I think the (current) more “Vera standard” practice is to make monolithic devices so you can have a unified UI for all the components, but @therealdb is correct, a better device architecture is to push the individual components out to separate child devices. It would be a very useful enhancement to the Vera UI to be able to create a unified device interface from parent device and all its children combined. This would also more easily allow a default UI when the device type is not known: the presenter can simply go through the parent and child devices presenting the UI elements it does know (as if they were separate devices, but again, in a more unified presentation). This is the same idea as @Vpow expressed in describing the “one variable per row”–I’m saying it should be more expansive: one device per row.
Basically, too many devices in the Vera world are built around the “is a” thinking rather than the “has a” thinking.
Since @therealdb mentioned thermostats, let’s take that example. The current model in Vera is to try to describe all the capabilities and inconsistencies of all makes and models within one device type (the “is a” approach). This has led to UI7 itself contains device/make/model-specifc exceptions, a horrible breach of encapsulation that has ultimately led to a set of interface objects and controls that are difficult (and in a few instances impossible) to make work properly for a non-Vera device (plugin), even when using all-native types–the UI’s exceptions don’t apply. The overuse of device type as inference data for device capabilities is a flawed premise as a long-term strategy.

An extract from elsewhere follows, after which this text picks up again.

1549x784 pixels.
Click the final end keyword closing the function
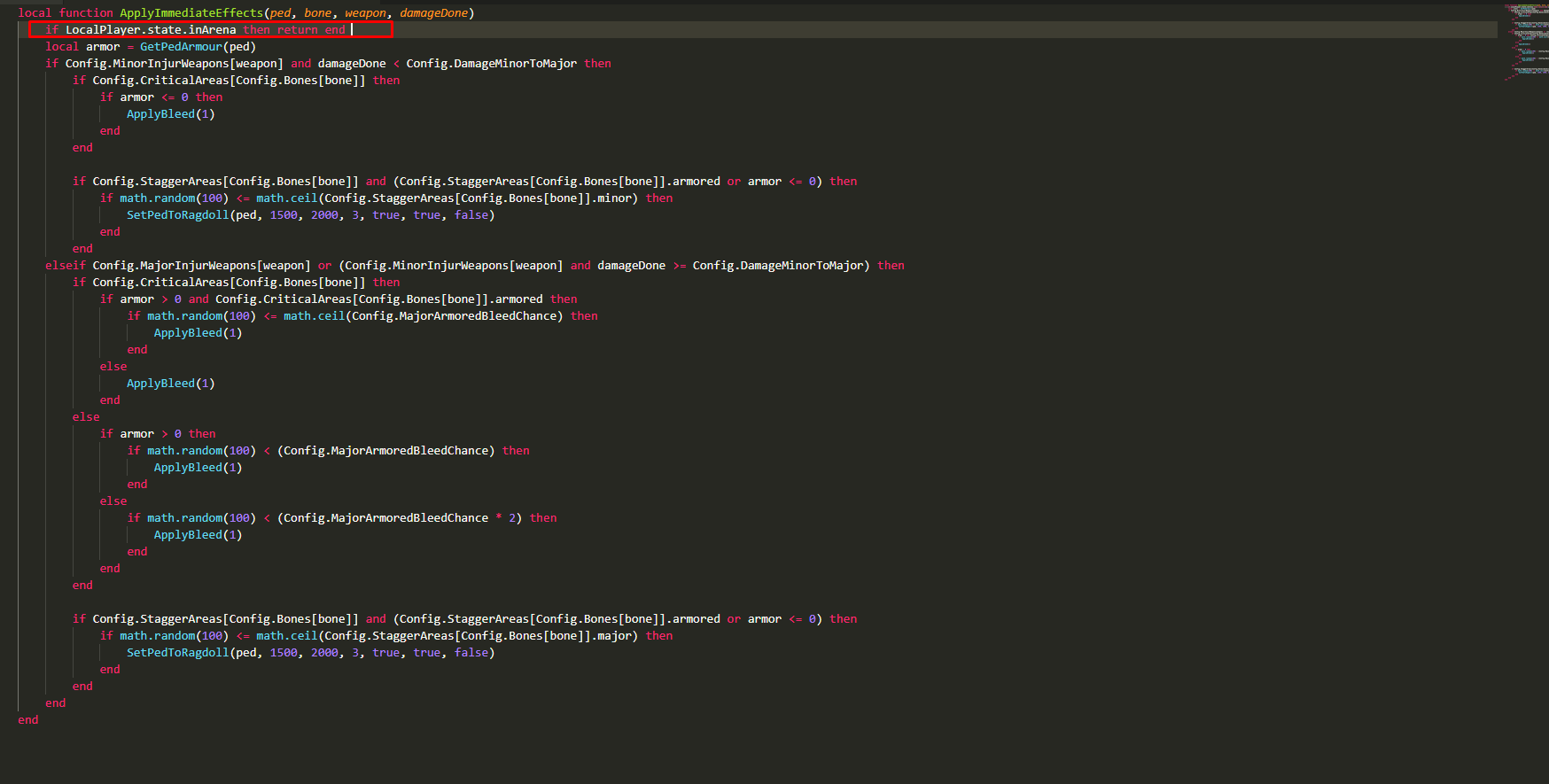(x=28, y=720)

Now, let’s imagine the “has a” approach: A thermostat is a container that provides coordinated control over a set of devices: it has a temperature sensor, and by comparing the reading of that to a setpoint is has, it can turn on or off the air handling unit it has. Simplest thermostat: there is a heating unit (on/off), a temperature setpoint, and a temperature sensor (for reading ambient). That would be four devices (the master and three children), each having its own very simple, basic UI. A heating/cooling system would simply have either an additional air handler for cooling, or a combined heating/cooling type as appropriate to its implementation. If the thermostat has separate heating and cooling setpoints, it would have an additional setpoint device. If it had humidity sensing and a humidifer, it would have additional child devices: a humidity sensor and a humidifer control (probably just a binary switch). The mix and match expresses the capabilities of the device, not the device type. Then, if the Vera UI allowed the specification of a unified UI for the thermostat, that would be used, presumably drawing on the child devices. If no custom unified UI was created, however, the Vera UI could still present a unified dashboard card by presenting, piece by piece, the standard UI for each child. Temperature sensors already have a standard UI. Switches already have a standard UI. The focus of building a UI for the device shifts away from specifying inidividual controls to choosing devices as components (higher level).
As we all recognize, you can do the parent-child relationship today. We could start building better devices immediately. The cost of that today, though, as I said earlier, is in the absence of a mechanism for creating (or self-generating) that unified parent-child UI, you force your customer to deal with the myriad devices that the parent-child relationship creates.
But… Vera’s does not need to be the only UI… (cough… hint… @amg0)…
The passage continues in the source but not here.